(Data on locating visible targets)
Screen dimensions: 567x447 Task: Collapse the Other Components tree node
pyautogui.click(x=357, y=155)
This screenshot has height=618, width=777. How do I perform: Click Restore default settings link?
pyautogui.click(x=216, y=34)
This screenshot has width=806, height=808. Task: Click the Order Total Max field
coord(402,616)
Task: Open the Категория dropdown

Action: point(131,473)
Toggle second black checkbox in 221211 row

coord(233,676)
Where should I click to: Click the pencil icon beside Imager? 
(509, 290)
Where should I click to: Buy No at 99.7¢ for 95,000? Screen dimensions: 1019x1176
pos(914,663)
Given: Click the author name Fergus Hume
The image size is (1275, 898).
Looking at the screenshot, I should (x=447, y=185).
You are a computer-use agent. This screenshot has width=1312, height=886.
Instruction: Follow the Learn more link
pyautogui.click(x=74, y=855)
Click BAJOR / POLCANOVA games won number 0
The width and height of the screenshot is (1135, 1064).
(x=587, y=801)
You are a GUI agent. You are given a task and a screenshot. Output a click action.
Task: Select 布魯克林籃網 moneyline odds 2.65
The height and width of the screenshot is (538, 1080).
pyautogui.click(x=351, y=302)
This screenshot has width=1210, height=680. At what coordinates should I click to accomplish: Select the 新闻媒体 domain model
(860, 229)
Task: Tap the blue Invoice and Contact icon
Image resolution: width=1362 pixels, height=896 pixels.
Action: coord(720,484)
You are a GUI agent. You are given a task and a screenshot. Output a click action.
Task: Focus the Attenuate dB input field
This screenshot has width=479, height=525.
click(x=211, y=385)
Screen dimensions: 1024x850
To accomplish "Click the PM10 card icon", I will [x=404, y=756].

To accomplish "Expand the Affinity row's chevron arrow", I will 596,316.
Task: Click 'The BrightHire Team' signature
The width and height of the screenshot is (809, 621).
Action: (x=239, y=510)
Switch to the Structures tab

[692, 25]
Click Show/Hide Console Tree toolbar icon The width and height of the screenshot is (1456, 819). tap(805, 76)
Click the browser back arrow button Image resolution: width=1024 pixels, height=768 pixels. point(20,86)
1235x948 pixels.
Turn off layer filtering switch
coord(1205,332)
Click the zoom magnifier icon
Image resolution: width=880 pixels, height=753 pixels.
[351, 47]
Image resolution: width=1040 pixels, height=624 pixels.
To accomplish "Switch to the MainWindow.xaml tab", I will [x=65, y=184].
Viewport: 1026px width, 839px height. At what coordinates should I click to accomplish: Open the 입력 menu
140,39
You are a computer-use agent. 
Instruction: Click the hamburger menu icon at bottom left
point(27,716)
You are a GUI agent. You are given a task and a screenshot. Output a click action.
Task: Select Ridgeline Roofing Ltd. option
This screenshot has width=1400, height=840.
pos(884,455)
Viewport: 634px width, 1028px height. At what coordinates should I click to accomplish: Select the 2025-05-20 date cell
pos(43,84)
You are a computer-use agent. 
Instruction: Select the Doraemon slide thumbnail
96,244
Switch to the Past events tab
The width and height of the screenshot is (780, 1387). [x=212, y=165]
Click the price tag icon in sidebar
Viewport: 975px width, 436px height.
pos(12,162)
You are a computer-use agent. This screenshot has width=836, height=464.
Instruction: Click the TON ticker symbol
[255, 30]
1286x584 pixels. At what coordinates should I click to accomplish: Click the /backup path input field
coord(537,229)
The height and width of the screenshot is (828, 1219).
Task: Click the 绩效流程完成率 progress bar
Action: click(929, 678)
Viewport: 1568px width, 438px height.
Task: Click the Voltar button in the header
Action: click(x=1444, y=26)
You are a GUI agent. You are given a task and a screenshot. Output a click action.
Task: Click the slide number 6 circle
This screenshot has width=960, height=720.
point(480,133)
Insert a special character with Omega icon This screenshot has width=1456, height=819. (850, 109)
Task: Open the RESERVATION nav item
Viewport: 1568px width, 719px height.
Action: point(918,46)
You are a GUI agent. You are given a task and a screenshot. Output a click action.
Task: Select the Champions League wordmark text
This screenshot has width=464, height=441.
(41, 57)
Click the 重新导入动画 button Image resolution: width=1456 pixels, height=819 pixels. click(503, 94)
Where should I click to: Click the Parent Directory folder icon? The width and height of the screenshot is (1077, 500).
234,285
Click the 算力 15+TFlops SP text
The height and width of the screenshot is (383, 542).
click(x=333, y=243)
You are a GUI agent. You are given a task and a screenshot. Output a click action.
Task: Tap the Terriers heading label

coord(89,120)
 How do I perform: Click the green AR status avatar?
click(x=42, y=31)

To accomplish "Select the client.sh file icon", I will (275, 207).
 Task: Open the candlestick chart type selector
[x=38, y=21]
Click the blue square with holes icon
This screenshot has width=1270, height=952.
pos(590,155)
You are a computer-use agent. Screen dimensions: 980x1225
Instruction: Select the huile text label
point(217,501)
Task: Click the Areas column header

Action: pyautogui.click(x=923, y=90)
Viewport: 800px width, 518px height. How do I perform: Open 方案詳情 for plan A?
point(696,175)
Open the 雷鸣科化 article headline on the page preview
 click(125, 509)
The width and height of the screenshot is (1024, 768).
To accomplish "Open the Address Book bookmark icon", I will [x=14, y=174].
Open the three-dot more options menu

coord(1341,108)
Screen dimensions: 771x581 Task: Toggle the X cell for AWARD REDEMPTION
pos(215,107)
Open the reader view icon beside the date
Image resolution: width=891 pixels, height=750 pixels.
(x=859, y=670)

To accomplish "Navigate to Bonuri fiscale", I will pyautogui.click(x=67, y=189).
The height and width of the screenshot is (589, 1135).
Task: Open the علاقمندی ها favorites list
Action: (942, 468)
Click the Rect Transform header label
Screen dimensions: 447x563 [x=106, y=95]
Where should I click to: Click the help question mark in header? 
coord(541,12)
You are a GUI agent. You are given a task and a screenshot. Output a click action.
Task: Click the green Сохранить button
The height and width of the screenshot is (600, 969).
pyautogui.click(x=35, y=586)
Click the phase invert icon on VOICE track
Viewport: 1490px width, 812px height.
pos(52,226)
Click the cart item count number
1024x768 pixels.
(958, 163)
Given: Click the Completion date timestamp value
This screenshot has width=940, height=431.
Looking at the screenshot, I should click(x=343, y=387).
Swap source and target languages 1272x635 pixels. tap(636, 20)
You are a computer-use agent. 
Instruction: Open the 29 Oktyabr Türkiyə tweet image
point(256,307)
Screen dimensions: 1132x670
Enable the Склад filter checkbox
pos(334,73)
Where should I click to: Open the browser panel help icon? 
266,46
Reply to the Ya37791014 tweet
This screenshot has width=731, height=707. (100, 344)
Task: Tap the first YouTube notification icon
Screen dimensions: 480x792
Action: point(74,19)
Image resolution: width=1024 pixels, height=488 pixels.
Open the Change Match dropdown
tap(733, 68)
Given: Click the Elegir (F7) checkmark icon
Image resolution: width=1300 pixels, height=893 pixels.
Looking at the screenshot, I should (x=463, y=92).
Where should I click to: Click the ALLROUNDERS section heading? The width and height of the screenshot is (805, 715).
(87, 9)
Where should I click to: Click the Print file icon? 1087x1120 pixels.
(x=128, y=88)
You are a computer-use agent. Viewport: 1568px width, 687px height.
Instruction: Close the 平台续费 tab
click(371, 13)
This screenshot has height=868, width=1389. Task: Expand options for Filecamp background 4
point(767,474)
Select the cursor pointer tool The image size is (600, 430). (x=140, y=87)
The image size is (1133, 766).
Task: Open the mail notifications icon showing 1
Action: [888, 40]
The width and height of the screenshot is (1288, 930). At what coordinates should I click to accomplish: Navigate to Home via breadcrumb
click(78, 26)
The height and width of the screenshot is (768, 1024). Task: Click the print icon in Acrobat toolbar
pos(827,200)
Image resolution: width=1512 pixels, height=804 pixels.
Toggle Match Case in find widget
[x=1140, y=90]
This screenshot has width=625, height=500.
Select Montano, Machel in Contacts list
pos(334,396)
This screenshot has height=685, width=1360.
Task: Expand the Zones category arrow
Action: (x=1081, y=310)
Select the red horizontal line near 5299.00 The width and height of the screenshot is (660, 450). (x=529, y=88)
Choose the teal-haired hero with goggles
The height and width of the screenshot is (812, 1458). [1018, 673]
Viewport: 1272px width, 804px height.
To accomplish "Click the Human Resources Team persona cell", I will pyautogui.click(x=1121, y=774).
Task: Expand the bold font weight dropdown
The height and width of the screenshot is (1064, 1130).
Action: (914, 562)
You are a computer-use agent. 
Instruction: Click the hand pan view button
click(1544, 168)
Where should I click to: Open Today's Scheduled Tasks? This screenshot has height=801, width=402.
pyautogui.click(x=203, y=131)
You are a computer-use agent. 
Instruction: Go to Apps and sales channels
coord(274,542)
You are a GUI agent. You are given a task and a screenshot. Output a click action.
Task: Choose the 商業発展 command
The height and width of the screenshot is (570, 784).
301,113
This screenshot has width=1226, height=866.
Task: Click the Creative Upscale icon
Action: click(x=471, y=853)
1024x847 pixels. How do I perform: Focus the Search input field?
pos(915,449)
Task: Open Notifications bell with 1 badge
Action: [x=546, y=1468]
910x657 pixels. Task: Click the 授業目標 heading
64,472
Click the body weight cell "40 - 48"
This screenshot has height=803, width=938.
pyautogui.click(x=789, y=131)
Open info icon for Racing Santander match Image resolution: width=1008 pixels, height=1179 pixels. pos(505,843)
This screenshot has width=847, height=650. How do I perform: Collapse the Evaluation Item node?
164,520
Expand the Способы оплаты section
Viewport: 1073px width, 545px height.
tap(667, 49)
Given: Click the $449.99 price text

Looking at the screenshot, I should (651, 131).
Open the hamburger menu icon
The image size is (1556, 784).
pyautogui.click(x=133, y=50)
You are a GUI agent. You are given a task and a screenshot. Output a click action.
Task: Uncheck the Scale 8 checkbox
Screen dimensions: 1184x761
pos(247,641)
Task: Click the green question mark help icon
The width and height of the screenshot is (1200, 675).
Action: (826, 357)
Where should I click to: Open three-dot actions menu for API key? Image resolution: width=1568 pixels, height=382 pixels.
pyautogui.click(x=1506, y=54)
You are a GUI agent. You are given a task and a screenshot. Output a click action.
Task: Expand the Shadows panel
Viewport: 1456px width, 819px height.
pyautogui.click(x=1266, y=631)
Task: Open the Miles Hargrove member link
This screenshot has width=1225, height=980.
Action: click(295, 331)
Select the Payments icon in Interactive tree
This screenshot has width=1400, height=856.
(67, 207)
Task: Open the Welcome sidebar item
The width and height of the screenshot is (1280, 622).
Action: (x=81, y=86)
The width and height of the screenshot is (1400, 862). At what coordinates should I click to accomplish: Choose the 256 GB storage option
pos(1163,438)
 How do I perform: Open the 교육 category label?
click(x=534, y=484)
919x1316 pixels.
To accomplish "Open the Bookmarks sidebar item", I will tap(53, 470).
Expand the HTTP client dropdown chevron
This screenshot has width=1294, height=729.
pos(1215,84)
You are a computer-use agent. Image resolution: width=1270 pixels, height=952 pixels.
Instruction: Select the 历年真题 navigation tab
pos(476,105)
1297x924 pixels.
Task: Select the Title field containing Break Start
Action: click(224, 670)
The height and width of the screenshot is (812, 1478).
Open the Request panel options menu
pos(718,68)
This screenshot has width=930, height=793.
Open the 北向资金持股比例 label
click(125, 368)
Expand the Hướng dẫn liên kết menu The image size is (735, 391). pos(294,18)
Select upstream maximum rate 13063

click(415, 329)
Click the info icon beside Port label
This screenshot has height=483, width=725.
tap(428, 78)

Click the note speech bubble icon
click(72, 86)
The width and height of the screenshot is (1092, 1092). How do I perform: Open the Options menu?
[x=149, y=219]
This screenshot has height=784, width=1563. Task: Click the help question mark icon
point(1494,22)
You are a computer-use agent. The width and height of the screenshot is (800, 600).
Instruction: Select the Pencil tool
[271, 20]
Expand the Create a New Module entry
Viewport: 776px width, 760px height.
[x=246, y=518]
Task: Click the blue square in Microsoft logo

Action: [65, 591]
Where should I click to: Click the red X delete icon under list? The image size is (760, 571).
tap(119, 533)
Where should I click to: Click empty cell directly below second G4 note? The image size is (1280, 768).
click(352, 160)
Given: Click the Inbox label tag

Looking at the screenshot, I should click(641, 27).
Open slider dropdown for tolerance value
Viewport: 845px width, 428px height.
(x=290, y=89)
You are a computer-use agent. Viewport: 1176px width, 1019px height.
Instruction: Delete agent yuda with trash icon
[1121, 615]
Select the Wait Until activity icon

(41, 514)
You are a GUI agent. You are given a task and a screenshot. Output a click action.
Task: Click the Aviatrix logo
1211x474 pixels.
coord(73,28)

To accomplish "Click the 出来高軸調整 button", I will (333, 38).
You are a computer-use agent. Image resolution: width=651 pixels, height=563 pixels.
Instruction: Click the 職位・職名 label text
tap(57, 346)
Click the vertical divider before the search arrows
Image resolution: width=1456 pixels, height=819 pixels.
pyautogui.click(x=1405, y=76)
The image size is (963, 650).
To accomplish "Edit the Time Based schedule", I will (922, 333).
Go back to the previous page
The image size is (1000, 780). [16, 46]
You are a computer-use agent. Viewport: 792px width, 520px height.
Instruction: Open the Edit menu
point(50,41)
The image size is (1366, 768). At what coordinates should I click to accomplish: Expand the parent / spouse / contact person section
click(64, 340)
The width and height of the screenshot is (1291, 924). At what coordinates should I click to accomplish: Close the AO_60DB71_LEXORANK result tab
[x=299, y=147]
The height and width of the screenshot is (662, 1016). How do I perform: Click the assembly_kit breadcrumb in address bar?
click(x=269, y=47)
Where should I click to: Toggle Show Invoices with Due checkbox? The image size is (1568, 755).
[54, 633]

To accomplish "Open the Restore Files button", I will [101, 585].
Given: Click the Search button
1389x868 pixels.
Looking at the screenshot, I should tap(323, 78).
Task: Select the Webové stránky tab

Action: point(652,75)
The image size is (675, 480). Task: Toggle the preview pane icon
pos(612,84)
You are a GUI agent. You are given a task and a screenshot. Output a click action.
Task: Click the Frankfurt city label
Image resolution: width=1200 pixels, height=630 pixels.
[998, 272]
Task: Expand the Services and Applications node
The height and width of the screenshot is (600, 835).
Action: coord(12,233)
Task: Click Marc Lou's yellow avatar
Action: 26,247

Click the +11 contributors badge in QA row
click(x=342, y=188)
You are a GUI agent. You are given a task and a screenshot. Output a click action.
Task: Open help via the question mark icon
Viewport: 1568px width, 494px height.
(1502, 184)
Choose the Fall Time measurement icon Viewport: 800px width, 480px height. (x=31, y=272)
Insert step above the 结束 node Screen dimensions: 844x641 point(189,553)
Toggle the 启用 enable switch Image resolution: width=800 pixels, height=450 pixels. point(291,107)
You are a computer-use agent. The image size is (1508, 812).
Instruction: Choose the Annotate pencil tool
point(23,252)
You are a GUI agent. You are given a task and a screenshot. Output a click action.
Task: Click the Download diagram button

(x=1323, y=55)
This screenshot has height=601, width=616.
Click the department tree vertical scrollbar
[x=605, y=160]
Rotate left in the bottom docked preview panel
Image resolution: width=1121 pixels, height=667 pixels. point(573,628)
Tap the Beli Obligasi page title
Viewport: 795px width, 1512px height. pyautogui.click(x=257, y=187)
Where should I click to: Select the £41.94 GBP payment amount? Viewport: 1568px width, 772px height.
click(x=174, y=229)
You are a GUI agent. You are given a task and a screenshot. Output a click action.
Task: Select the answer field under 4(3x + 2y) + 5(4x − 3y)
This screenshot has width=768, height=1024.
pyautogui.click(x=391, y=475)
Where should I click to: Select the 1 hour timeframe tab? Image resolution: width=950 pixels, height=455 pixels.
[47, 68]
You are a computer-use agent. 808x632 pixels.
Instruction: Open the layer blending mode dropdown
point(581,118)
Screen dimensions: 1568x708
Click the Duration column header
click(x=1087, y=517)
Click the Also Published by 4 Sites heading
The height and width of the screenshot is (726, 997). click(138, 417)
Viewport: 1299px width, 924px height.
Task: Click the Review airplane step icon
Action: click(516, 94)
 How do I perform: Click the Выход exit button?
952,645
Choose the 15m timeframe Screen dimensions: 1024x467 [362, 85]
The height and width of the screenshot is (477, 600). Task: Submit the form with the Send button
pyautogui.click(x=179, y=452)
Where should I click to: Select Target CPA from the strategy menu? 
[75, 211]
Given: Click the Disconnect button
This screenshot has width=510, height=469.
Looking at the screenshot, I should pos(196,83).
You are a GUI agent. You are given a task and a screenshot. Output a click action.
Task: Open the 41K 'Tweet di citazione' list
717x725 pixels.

» **Work to do**
Copy the rows word for word from the line with "Where should I click to: Click the red" up to and including the line with "click(64, 340)".

» **Output for this task**
Where should I click to: Click the red X delete icon under list? The image size is (760, 571).
tap(119, 533)
Where should I click to: Click empty cell directly below second G4 note? The image size is (1280, 768).
click(352, 160)
Given: Click the Inbox label tag

Looking at the screenshot, I should click(641, 27).
Open slider dropdown for tolerance value
Viewport: 845px width, 428px height.
(x=290, y=89)
You are a computer-use agent. Viewport: 1176px width, 1019px height.
Instruction: Delete agent yuda with trash icon
[1121, 615]
Select the Wait Until activity icon

(41, 514)
You are a GUI agent. You are given a task and a screenshot. Output a click action.
Task: Click the Aviatrix logo
1211x474 pixels.
coord(73,28)

To accomplish "Click the 出来高軸調整 button", I will (333, 38).
You are a computer-use agent. Image resolution: width=651 pixels, height=563 pixels.
Instruction: Click the 職位・職名 label text
tap(57, 346)
Click the vertical divider before the search arrows
Image resolution: width=1456 pixels, height=819 pixels.
pyautogui.click(x=1405, y=76)
The image size is (963, 650).
To accomplish "Edit the Time Based schedule", I will (922, 333).
Go back to the previous page
The image size is (1000, 780). [16, 46]
You are a computer-use agent. Viewport: 792px width, 520px height.
Instruction: Open the Edit menu
point(50,41)
The image size is (1366, 768). At what coordinates should I click to accomplish: Expand the parent / spouse / contact person section
click(64, 340)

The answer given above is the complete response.